An additional limitation of the ego-mind is the way it relates to causation. By design the mind functions linearly, similar to a computer. The brain is the hardware, the mind the software. Content is the mind's world and context is the arena within which life unfolds. There is not a ‘this’ causing a ‘that.’ Life unfolds moment to moment all at once. The mind then must be transcended in order to begin to realize this truth. Meditation is a path toward this transcendence.  

The meaning making machine, or ego-mind, finds itself unable to process life events accurately which, is a direct cause of anxiety and confusion. The ego-mind’s propensity to judge itself and others, to find fault, to blame, means being human is somehow not enough for it. In an effort to gain stability it projects its own insecurities onto others. It attempts to deny what it finds to be less than good enough and at times believes it is unworthy of life itself. 

If the doors of perception were cleansed every thing would appear to man as it is, infinite. For man has closed himself up, till he sees all things thro’ narrow chinks of his cavern.
— William Blake

That is as clear an expression of what the ego-mind does as I have found. To be fully human, one must find a way to ‘being’ so that one can become a ‘human being.’ Transcendent states of consciousness are only seen that way from the limited view point of the ego-mind. Once the doors of perception have been cleansed, the infinite is what is revealed. The veil of illusion can be seen through at any time when the focus of attention is expanded beyond thought. There are no words for this level of awareness as words are only effective at the thought level. The best we can do is use them to point to that which it cannot express. Words such as enlightenment, satori, peace, stillness, silence, God, Spirit, love, are all what is revealed at the deeper levels of consciousness but, as these words are only about something they, too, fall short. The Buddhist statement about the finger pointing to the moon not being confused with the moon, attempts to state this predicament.  

SOLUTION 

How do we solve this conundrum?

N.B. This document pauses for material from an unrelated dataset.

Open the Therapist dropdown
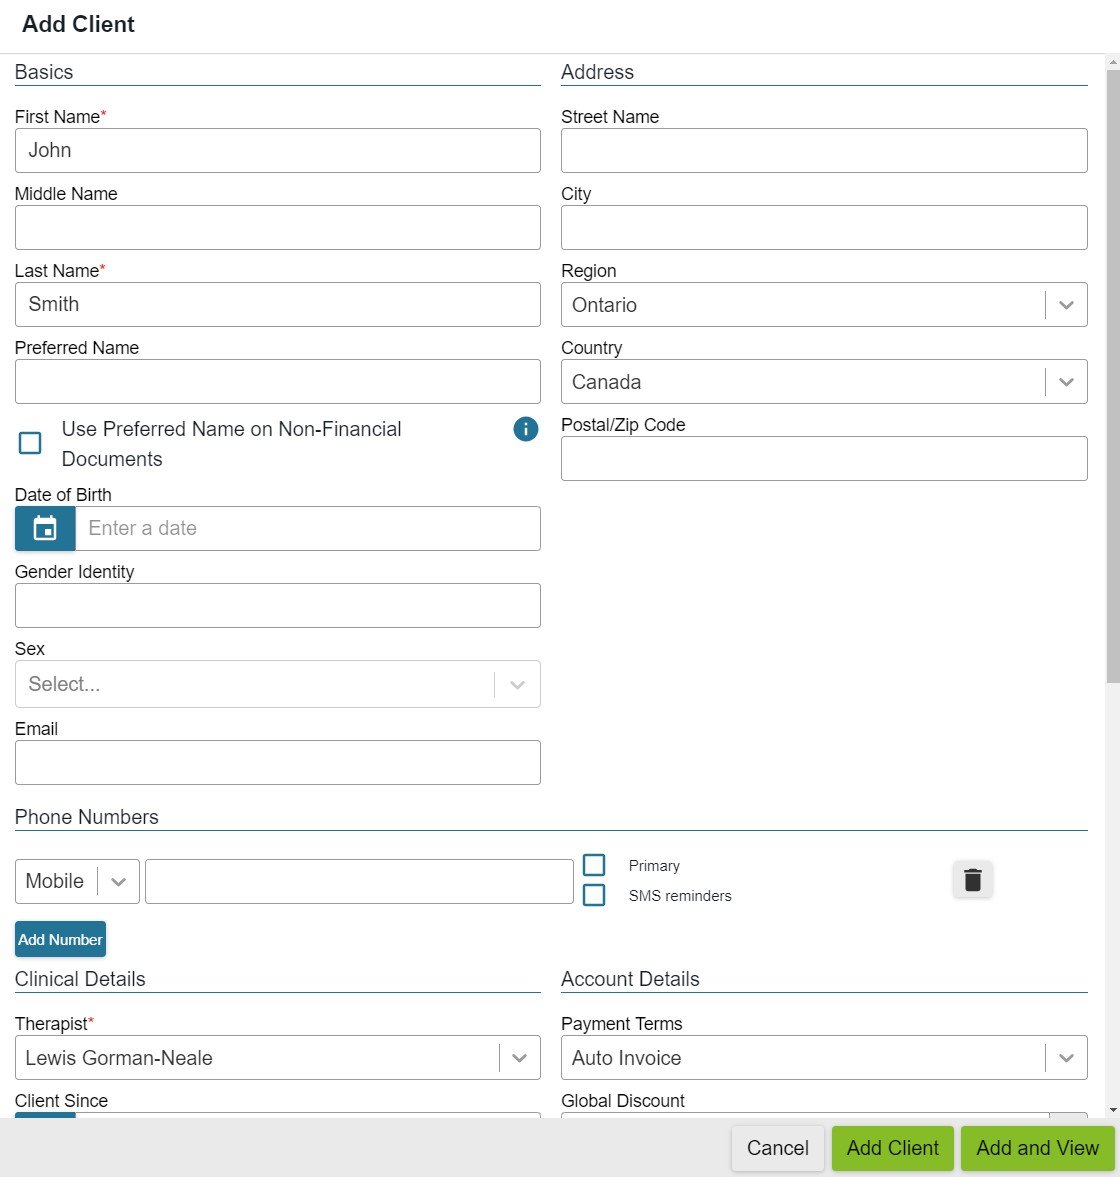This screenshot has height=1177, width=1120. 519,1057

If the mind is unable to know reality, what can be done? Einstein correctly pointed out “nothing can be solved by the same level of consciousness that created it.” In order to move beyond the suffering the mind creates, a higher level of consciousness must be realized. As long as we are caught in a looping game of duality the ego-mind plays we are lost. As long as you are in prison there is no hope for you, is a statement of truth.  

A higher level of consciousness is closer than the mind can imagine. It is as close as our own breath and heartbeat. Meditation allows for us to relax into depths not accessible by the mind and in so doing new vistas appear.  As our practice deepens we become more integrated. Mind, body, spirit, all with their own wisdoms, create a harmony that allows us to both view and participate in life with more authenticity.  

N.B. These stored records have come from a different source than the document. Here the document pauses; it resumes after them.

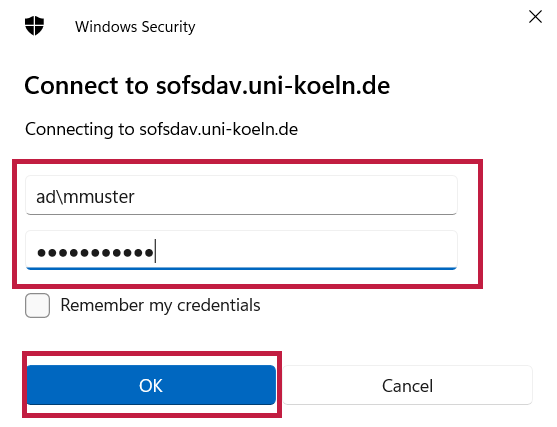Click the "Remember my credentials" label text
The width and height of the screenshot is (557, 427).
point(160,306)
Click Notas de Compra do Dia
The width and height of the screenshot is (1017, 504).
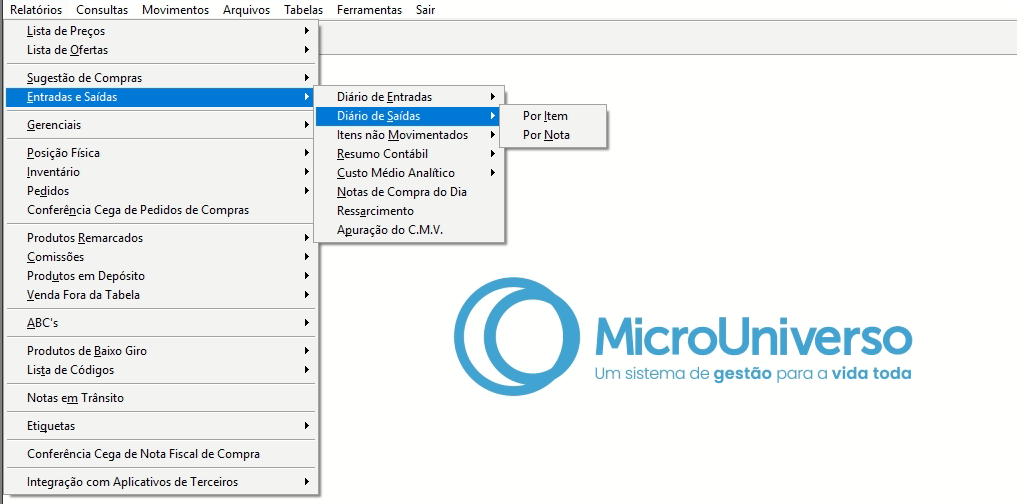click(401, 192)
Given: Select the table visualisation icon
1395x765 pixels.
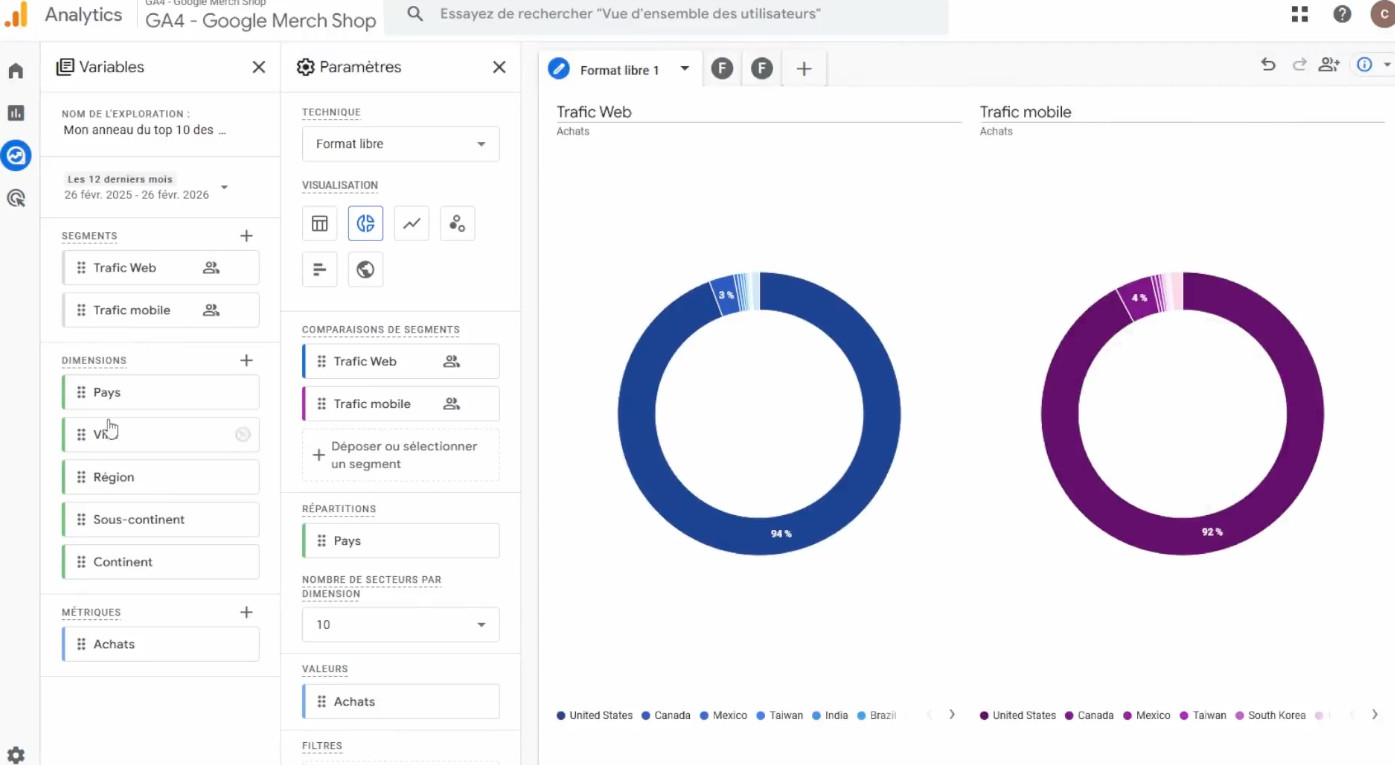Looking at the screenshot, I should click(320, 224).
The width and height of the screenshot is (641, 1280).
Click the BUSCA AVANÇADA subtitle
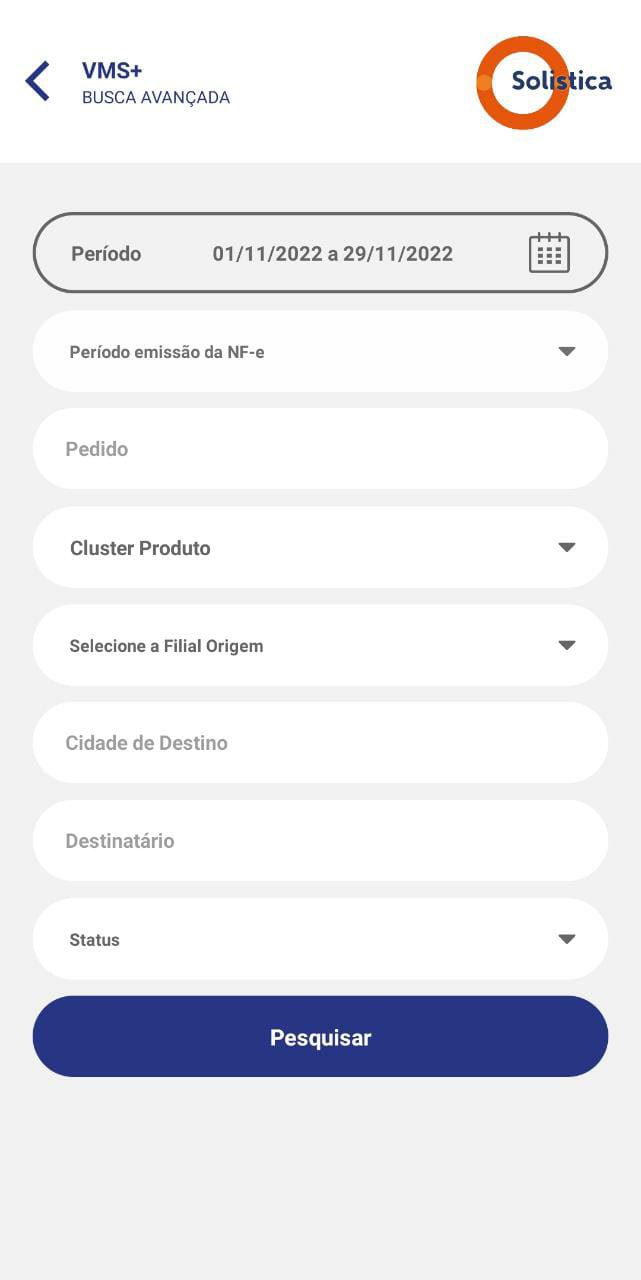point(156,98)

Suffering is caused by an illusion of separation, a labelling of ourselves as other than life itself. The only way out, the only way to find peace of mind, is to heal this illusion of separation. To become a witness to what the mind is up to by transcending it in a way that allows us to, first, realize we are not our minds, and second, to live from that place transcendent of it. Through meditation, we can begin to unravel the tight knot the mind has created.